Broker Role in a Cluster

Each broker in a cluster: - Is identified by a unique integer broker.id - Owns a subset of partitions (as leader or follower) - Accepts TCP connections on listeners (PLAINTEXT, SSL, SASL_PLAINTEXT, SASL_SSL) - Stores partition data under log.dirs as append-only segment files - Reports metadata to the controller and receives partition assignments

A minimal production cluster requires 3 brokers (to tolerate 1 failure with replication.factor=3 and min.insync.replicas=2).

Producer --> Broker 0 (leader P0)  --> Broker 1 (follower P0, leader P1)
                                   --> Broker 2 (follower P0, follower P1)

Brokers are stateless with respect to consumers -- they do not track consumer offsets internally (offsets are stored in the __consumer_offsets topic). See [[consumer-groups]].

Controller Election

ZooKeeper Mode (legacy, deprecated since Kafka 3.3)

One broker in the cluster is elected as the controller. It is responsible for: - Detecting broker failures (via ZooKeeper session expiry) - Reassigning partition leadership when a leader broker goes down - Propagating metadata changes (new topics, partition reassignments) to all brokers

Election mechanism: 1. Each broker attempts to create an ephemeral ZNode /controller in ZooKeeper on startup 2. The first broker to succeed becomes the controller 3. Other brokers set a watch on the /controller ZNode 4. When the controller dies, ZooKeeper deletes the ephemeral node, triggering a watch event 5. Remaining brokers race to create the node again -- winner becomes the new controller

# ZooKeeper znodes used by Kafka
/brokers/ids/[broker_id]      # ephemeral - broker registration
/controller                    # ephemeral - current controller
/brokers/topics/[topic]        # persistent - topic metadata
/admin/reassign_partitions     # persistent - reassignment state

Limitations: ZooKeeper becomes a bottleneck at scale (>200k partitions). Metadata propagation is asynchronous, causing split-brain windows during controller failover.

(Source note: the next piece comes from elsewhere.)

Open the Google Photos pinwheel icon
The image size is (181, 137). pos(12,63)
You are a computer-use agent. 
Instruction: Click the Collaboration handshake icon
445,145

KRaft Mode (Kafka Raft -- production-ready since Kafka 3.6)

KRaft replaces ZooKeeper with an internal Raft-based consensus protocol. Controller nodes form a quorum that manages cluster metadata as a replicated log (__cluster_metadata topic).

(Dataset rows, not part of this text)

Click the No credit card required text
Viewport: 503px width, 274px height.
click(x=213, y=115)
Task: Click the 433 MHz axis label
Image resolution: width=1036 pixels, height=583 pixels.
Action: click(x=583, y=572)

Key differences from ZooKeeper mode:

Aspect ZooKeeper KRaft
External dependency ZooKeeper ensemble (3-5 nodes) None
Metadata storage ZooKeeper znodes __cluster_metadata internal topic
Controller election Ephemeral znode race Raft leader election
Max partitions per cluster ~200k practical limit Millions (tested at 2M+)
Shutdown/startup Slow (full metadata reload from ZK) Fast (log replay)
Config zookeeper.connect controller.quorum.voters

KRaft node roles: - Controller-only (process.roles=controller): participates in metadata quorum, does not serve client data - Broker-only (process.roles=broker): serves produce/fetch, receives metadata from controllers - Combined (process.roles=broker,controller): both roles on one JVM (suitable for small clusters, not recommended for production >10 nodes)

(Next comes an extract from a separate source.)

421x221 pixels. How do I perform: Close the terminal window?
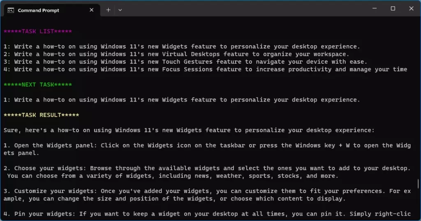[411, 8]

# KRaft controller configuration
process.roles=controller
node.id=1
controller.quorum.voters=1@controller1:9093,2@controller2:9093,3@controller3:9093
controller.listener.names=CONTROLLER
listeners=CONTROLLER://controller1:9093
log.dirs=/var/kafka/controller-logs
# KRaft broker configuration
process.roles=broker
node.id=101
controller.quorum.voters=1@controller1:9093,2@controller2:9093,3@controller3:9093
listeners=PLAINTEXT://broker1:9092
log.dirs=/var/kafka/data

Ref: KIP-500: Replace ZooKeeper with a Self-Managed Metadata Quorum

Partition Leadership and ISR

Leader and Followers

Every partition has exactly one leader and zero or more followers. The leader: - Handles all produce and fetch requests for that partition - Assigns monotonically increasing offsets to incoming records - Maintains the High Watermark (HW) -- the offset up to which all ISR members have replicated

Followers: - Issue fetch requests to the leader (same protocol as consumers) - Replicate records in order - Do not serve client reads (in standard mode; see KIP-392 for follower fetching)

In-Sync Replicas (ISR)

The ISR is the dynamic set of replicas that are "caught up" with the leader. A replica falls out of the ISR if it has not fetched from the leader within replica.lag.time.max.ms (default: 30s).

Partition P0:
  Leader: Broker 0  (offset 1000, HW=998)
  ISR: [0, 1, 2]
  Broker 1: offset 998 (in sync)
  Broker 2: offset 998 (in sync)
  Broker 3: offset 950 (OUT of sync -- lagging, removed from ISR)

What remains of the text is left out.